View Single Post
Old November 4th, 2007, 11:07 AM   #4 (permalink)
tjalla
Friend of Leo's
 
tjalla's Avatar
 
Join Date: Mar 2003
Location: Perth, Western Australia
Posts: 2,466
Amp review...

Ok, so I've had the Juke for a good month now.

So far sounding pretty good, tho outta the box the stock speakers were pretty stiff. Ran pink noise + 60hz through them (generated from a garageband plugin) for a good 8 hours over 2 days, smoothed things up some, but I decided the smooth cone 10" wasn't my taste once the amp was cooking. It did have nice character, however, at medium volumes (clean).

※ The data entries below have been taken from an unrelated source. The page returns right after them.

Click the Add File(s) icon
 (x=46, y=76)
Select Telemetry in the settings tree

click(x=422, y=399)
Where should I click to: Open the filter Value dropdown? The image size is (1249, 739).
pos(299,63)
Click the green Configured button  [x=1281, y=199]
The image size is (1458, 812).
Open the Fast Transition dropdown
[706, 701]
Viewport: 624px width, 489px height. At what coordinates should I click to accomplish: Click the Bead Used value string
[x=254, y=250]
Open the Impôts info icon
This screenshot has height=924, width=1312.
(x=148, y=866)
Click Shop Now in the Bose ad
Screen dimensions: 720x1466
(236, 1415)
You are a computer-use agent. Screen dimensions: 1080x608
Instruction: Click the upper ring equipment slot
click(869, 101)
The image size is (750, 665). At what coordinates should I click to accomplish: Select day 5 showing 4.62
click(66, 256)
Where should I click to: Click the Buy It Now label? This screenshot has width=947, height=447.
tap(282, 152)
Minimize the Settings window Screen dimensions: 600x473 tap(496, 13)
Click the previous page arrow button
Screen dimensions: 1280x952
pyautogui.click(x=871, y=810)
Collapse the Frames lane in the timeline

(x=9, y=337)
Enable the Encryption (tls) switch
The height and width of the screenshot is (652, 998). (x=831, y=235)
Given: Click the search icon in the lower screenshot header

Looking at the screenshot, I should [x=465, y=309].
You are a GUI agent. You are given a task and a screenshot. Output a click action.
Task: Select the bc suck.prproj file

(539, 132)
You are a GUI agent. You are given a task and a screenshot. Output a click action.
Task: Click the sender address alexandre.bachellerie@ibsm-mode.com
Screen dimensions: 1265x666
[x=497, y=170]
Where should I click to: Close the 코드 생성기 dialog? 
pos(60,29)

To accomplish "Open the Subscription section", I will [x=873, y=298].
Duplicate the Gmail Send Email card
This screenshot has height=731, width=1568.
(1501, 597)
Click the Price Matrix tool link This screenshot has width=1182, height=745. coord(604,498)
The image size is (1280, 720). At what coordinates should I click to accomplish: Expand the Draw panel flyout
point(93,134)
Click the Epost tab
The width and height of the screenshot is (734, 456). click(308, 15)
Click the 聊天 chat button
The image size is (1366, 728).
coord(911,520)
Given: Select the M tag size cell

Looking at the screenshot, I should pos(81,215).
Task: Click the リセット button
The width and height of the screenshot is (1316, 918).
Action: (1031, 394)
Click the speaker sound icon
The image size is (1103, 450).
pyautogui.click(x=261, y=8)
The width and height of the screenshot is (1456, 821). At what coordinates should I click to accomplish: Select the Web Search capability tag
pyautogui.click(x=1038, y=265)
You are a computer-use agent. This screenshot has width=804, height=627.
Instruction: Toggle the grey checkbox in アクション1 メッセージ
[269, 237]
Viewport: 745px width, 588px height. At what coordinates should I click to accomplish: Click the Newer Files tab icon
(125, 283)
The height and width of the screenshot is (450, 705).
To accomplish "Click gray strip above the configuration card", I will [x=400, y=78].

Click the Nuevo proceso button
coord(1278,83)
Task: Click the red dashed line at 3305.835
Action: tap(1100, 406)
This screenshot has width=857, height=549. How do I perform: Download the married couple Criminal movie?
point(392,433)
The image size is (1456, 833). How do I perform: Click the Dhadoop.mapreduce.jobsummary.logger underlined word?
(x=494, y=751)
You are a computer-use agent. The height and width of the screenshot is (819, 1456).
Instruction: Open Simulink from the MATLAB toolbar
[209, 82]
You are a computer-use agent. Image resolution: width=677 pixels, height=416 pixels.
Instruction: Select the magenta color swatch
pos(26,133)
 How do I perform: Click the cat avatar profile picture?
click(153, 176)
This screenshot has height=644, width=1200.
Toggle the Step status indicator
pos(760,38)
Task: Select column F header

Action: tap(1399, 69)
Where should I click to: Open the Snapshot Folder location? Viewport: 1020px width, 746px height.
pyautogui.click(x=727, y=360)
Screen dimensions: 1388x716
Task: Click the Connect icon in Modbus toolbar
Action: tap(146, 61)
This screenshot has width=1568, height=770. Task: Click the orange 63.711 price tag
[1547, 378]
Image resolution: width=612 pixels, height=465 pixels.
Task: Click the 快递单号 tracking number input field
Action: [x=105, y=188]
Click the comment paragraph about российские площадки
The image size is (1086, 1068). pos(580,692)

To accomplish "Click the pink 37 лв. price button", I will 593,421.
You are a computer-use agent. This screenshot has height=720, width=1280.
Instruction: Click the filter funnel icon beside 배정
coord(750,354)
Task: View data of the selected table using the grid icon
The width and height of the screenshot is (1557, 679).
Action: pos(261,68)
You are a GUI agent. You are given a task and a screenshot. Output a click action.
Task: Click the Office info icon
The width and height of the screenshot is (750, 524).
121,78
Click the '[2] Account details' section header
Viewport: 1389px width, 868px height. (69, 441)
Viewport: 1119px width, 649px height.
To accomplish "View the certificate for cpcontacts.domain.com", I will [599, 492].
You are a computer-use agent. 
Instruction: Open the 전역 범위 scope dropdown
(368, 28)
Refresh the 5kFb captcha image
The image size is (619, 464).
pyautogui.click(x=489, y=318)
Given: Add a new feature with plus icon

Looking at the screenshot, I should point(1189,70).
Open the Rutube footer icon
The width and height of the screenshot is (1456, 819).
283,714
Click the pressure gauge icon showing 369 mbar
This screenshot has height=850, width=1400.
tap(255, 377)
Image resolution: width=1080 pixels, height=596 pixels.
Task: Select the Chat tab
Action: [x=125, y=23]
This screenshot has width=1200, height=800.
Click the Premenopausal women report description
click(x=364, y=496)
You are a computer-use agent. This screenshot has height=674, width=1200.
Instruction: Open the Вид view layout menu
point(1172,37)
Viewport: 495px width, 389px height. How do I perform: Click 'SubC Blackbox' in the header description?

I did a few low volume gigs on the stock configuration, then changed the speakers to ones I had lying around - 2x Weber 10A125 and 1x Weber 12A150. These speakers have seen more gigging use, and are have bigger magnets/voice coils that the stocks, which was a Juke's customised Weber P12Q/P10SS/P10R

Sooo... my webers gave the amp smoother breakup when pushed, perhaps sacrificing a bit of liveliness/complexity in the mids/treble at lower, cleaner volumes, but overall a better breakup when pushed. I've yet to *really* crank it on a gig, but will get to this coming Tues night.

Last week I brought it round to a friend's place to test next to my trusty Tone King Comet and his Cornell Tweed Twin clone. My consensus? The Juke is a good sounding amp, but not good enough to 100% replace the
Tone King - they both do very different things. The juke definitely has more attack and snap, less compression - which is what i wanted in the first place - but the Tone King's overdrive when pushed is still sooooo damn sweet and "together". The Juke's breakup right now seems coarser by comparison and needed a clean boost to get hairy even when turned up full (Fred Stuart Blackguard pickup, so that's kinda low output). The TK seemed to cut through more too, despite the added compression from its 6V6s. That said, the Tone King's had 4 + years of solid gigging, so it nicely broken in, plus its running ceramic speakers, as opposed to the all-alnico setup in the Juke.

On the flip side, the Juke definitely likes pedals better - especially with the extensive eq options (essestially a 5band eq onboard) there's a wider range of sounds to be had, and to tweak according to different pedals (and guitars).

The fabled pitch-shifting Magnatone vibrato is actually quite subtle as is the bias-vary trem, even when combined. Only at its max settings does it get a little wacky but overall this section is voice very tastefully - its not out to knock you off your feet, its quite a mature, classy effect. The 3knob "hall" reverb is interesting too. Again, taste and class in spades. Not in-your-face like a Fender "boing" tank will do. Like the vib/trem, i can actually use it on higher settings and its still musical.

That said, the Juke doesn't do what the TK does, so even tho I can't really afford to, i've decided to hang onto both, and that's one heckuva expensive lesson learnt. Sadly, my 52RI is up on the chopping block to finance the Juke's credit card bill. I definitely didn't plan on keeping both, but they are equally excellent amps fulfulling very different roles. Can't wait to do a gig that'll justify a stereo setup

I'm flat out between now and Tues, but I'll try to arrange to get the upcoming gig on video, and put it up on youtube or something.